• EXERCISE AIM
Exactly as they stand, repeat the lines from the one containing "The image size is (800, 433)." through the final line of the listing, both ends included, and nothing else; skip the pictures.

• INPUT DATA
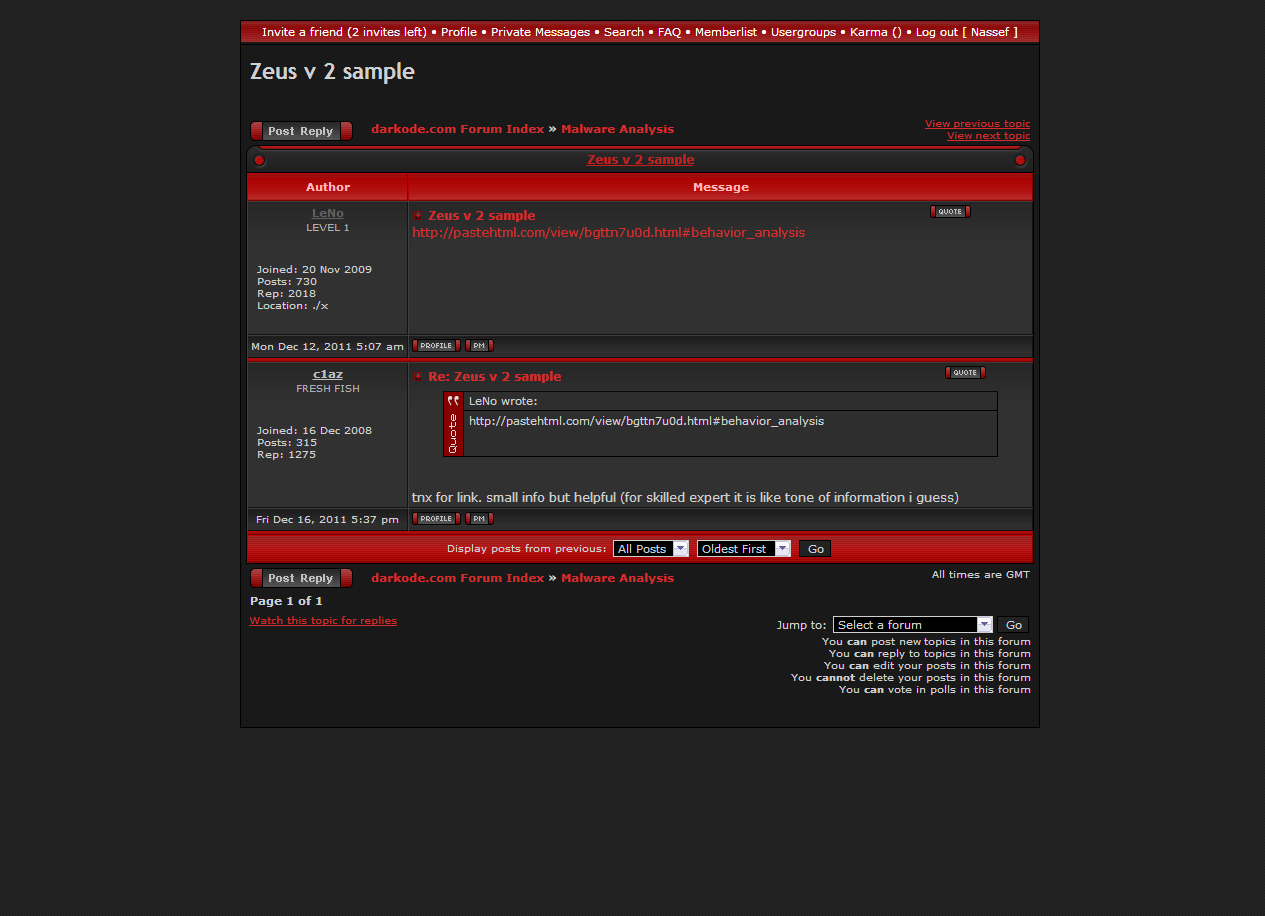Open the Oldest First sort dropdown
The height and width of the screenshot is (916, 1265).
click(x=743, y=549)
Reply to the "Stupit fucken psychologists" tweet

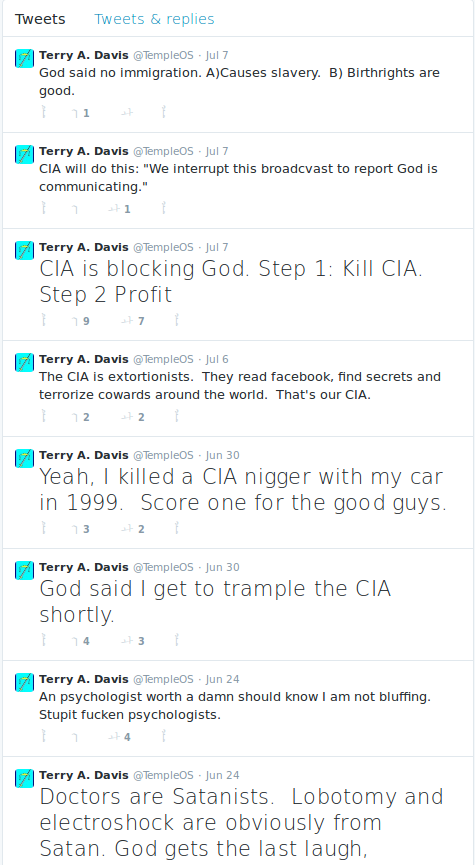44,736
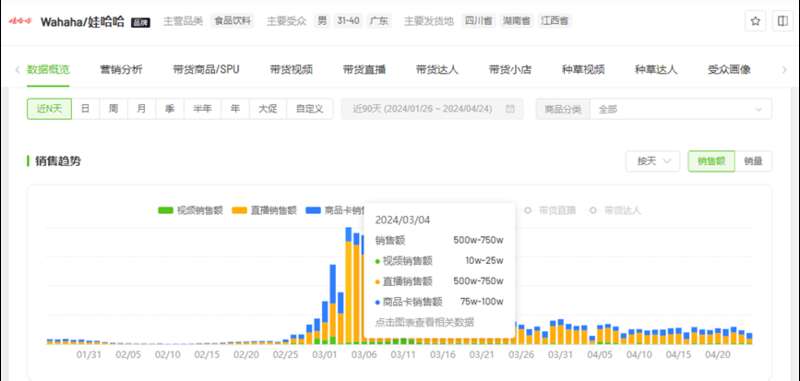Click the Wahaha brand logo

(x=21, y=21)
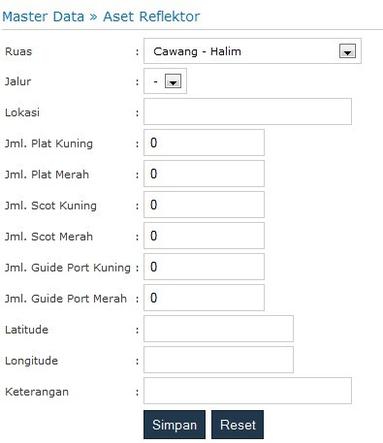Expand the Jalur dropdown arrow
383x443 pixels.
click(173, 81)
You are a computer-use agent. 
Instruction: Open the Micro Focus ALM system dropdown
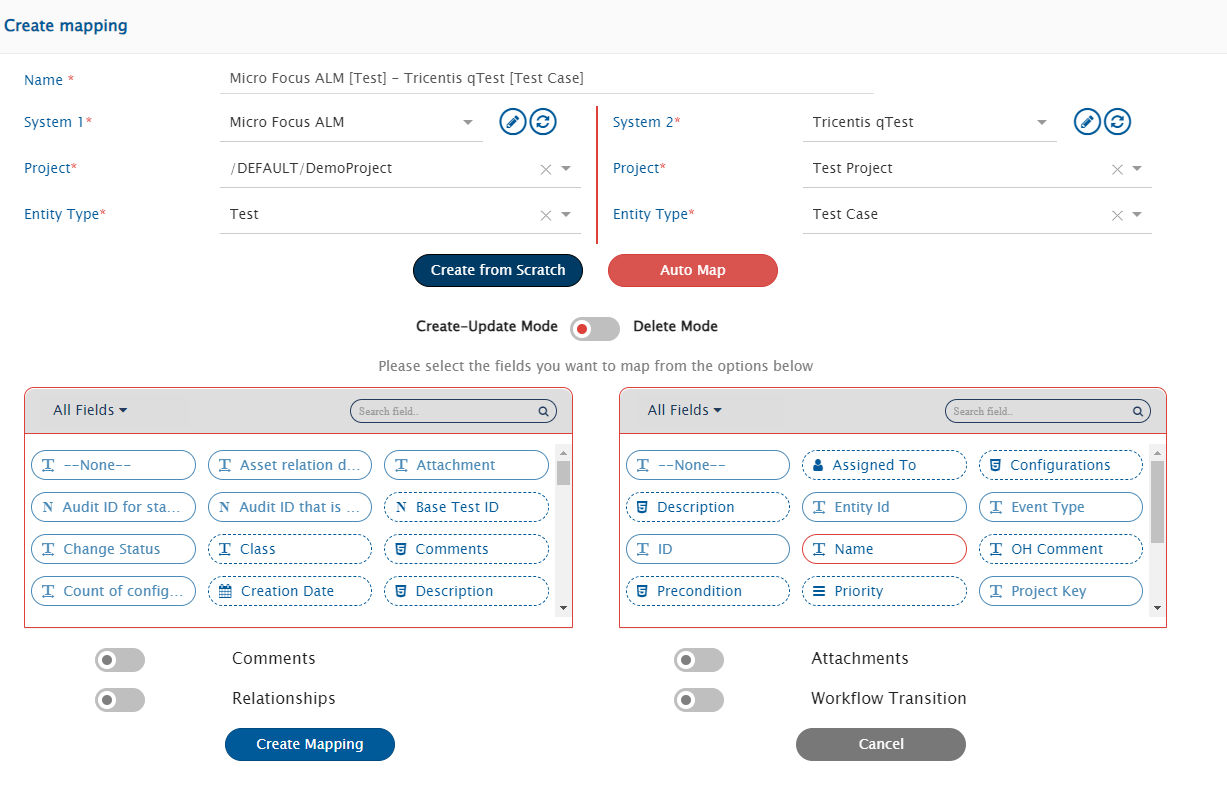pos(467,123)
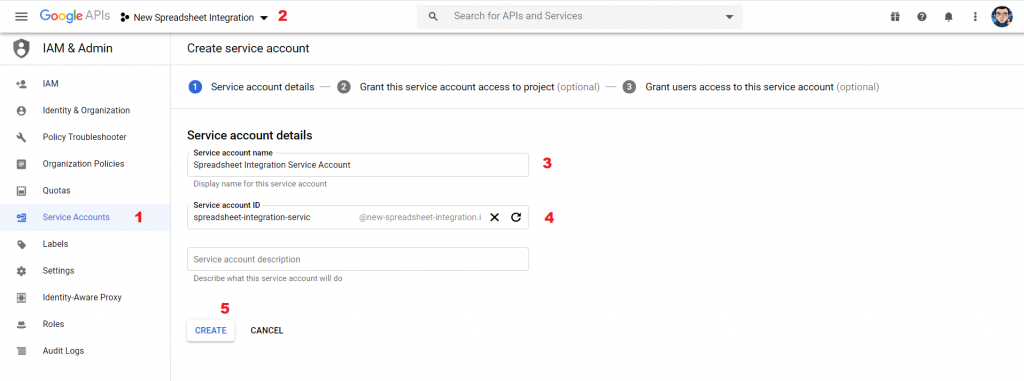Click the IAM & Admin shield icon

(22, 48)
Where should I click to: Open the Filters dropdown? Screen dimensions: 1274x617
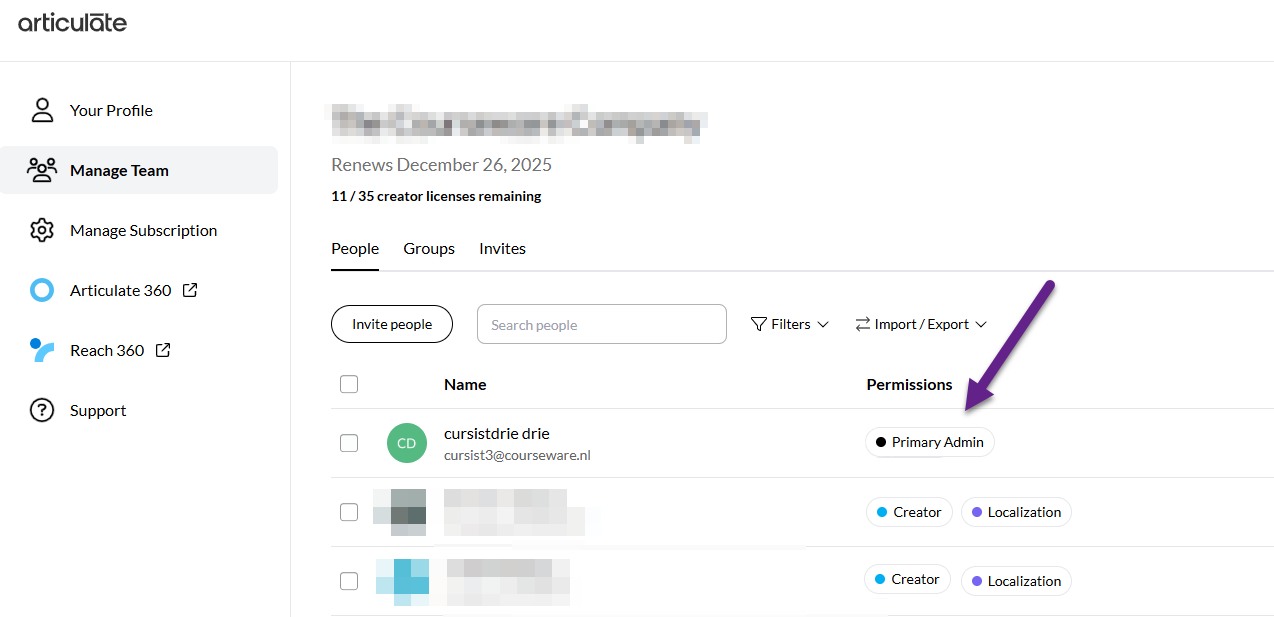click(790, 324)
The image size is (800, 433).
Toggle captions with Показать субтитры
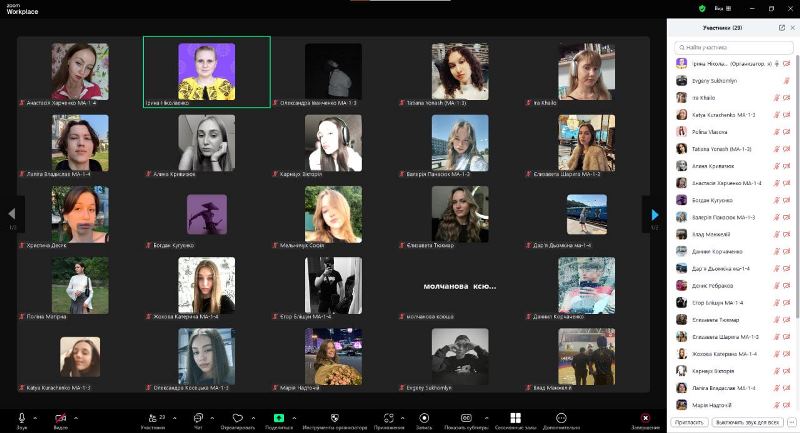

• RESPONSE TO THIS EXERCISE
The image size is (800, 433).
Toggle captions with Показать субтитры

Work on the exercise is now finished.